Theo Karoumbalis said the situation was very different for people who still had to pay rent in retirement.

"For most people we spoke to, retirement was the most financially secure position they'd ever been in their lives," he said.

"But for renters, it was a very different picture, and the rates of financial stress amongst renters in retirement is sky-high.

"It's really not a problem that superannuation or retirement savings can necessarily solve.
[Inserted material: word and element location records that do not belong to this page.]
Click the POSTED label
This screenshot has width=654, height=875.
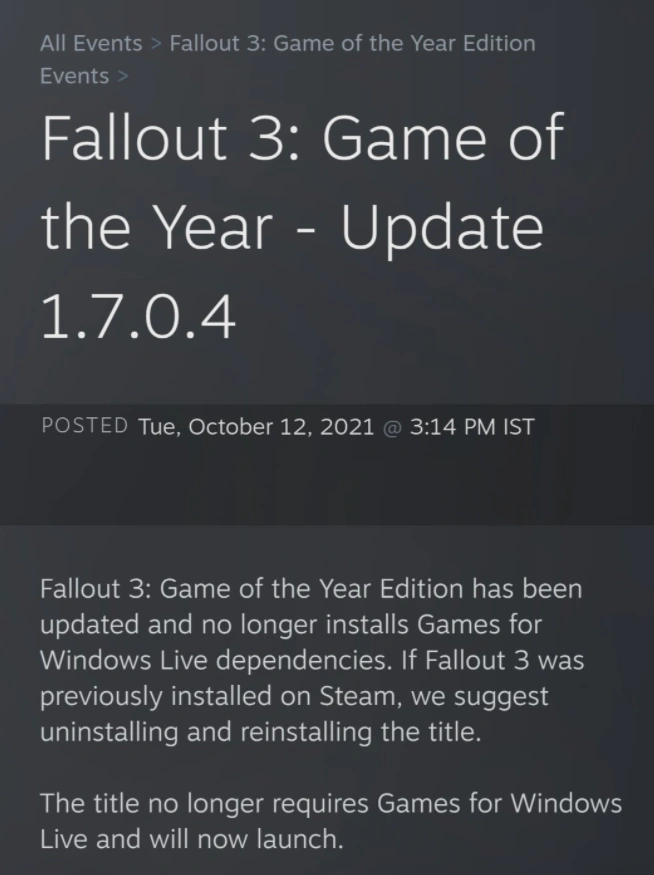[x=84, y=426]
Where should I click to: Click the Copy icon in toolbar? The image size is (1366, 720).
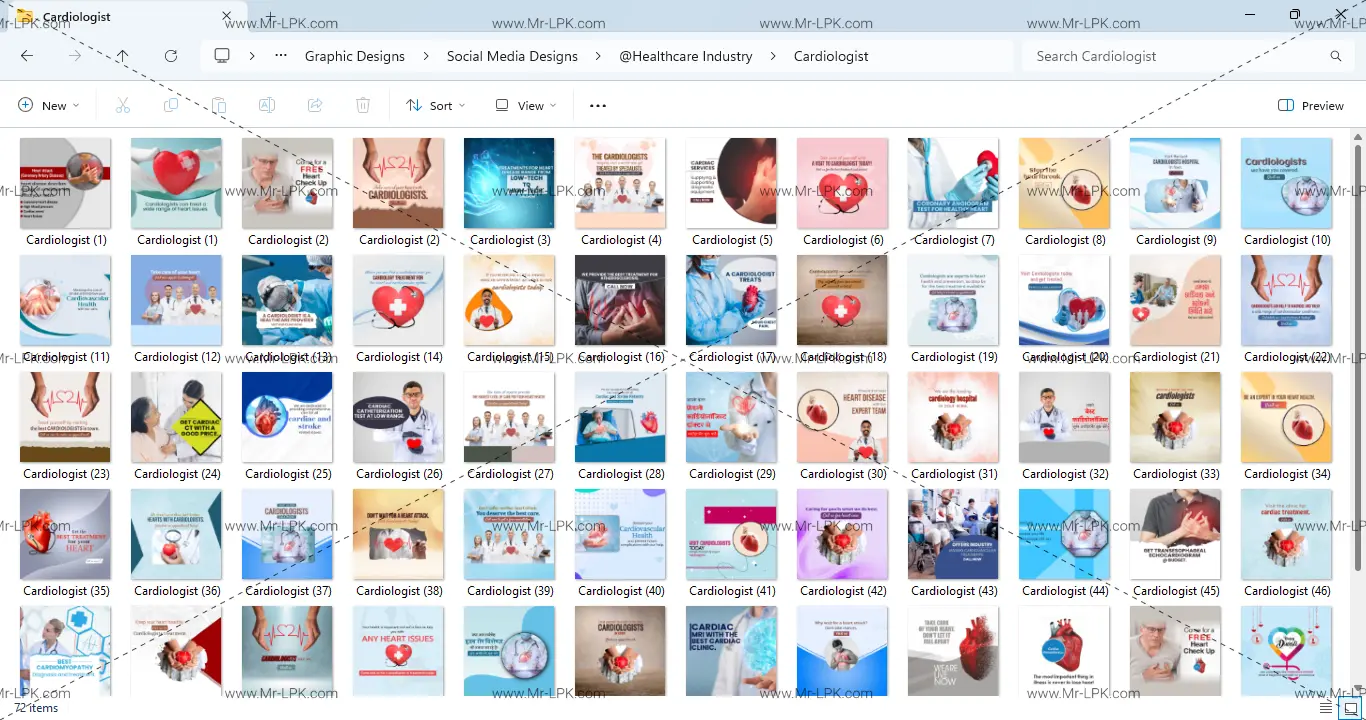click(x=171, y=105)
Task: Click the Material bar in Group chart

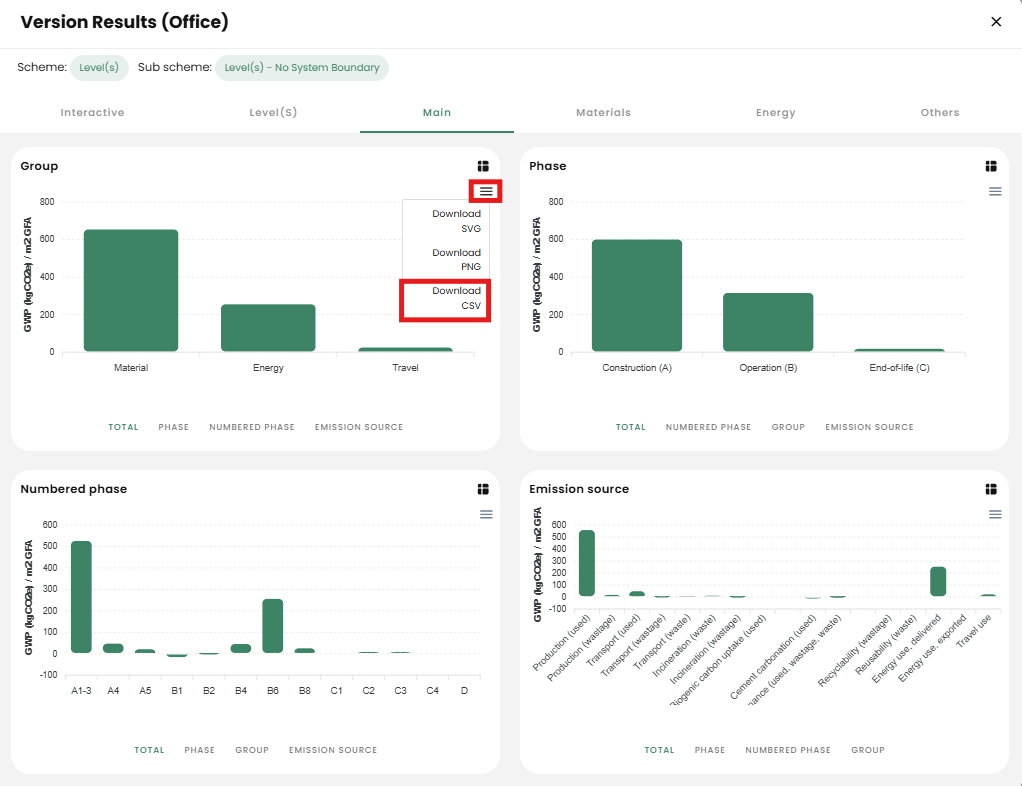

It's more of a problem of lack of affordable housing.

"If you're no longer earning an income and you're relying on your remaining savings and the age pension, it doesn't really cover all the costs that an average renter will have, and they've got really high rates of income poverty."

While the SCA could develop models that showed how much superannuation a person would need in order to rent and be comfortable in retirement, Mr O'Halloran said that advice also needed to be appropriate and realistic.

"For a lot of people, [the amount needed to rent in retirement] would be beyond what they're ever going to be able to save," he said.

"When we spoke to community workers and financial counsellors that help people day-to-day with this stuff, their advice was that it's really not helpful for people to be seeing that they have no way of accumulating sufficient retirement savings.

"It is really a policy problem that decision-makers have to deal with, making sure housing is affordable for Australians, particularly as they're heading into retirement and no longer have earning capacity."

More understanding about health and aged costs needed

Theo Karoumbalis says research shows retirees have the highest level of financial satisfaction.

The retirement income review also found that another reason nest eggs were hoarded rather than spent was a widespread fear about unknown future costs for medical and aged care

While people know Medicare and aged care is funded by the government, there is huge uncertainty about what people are likely to have to pay out of their own pocket.

"This is a really important area that needs more work, explaining what the typical costs are that people are actually experiencing as they age, in order to overcome some of those really reasonable fears that people have," he said.

"I think there needs to be more done to give people confidence around exactly what their costs are in the aged care space.”

"I'm going through it at the moment with my family and looking at aged care providers. It's a very complicated process, figuring out exactly what you'll be up for versus what is subsidised, which is actually a large percentage of aged care costs."

But happily, the SCA research also found that for many retirees, life satisfaction was high.

"A lot of people were really looking to involve themselves in community activities, doing different hobbies and arts and giving back to the community as they went into retirement, so they weren't as concerned about finances," he said.

"When we look at the data around financial satisfaction, we found that retirees had the highest levels of financial satisfaction out of any age group."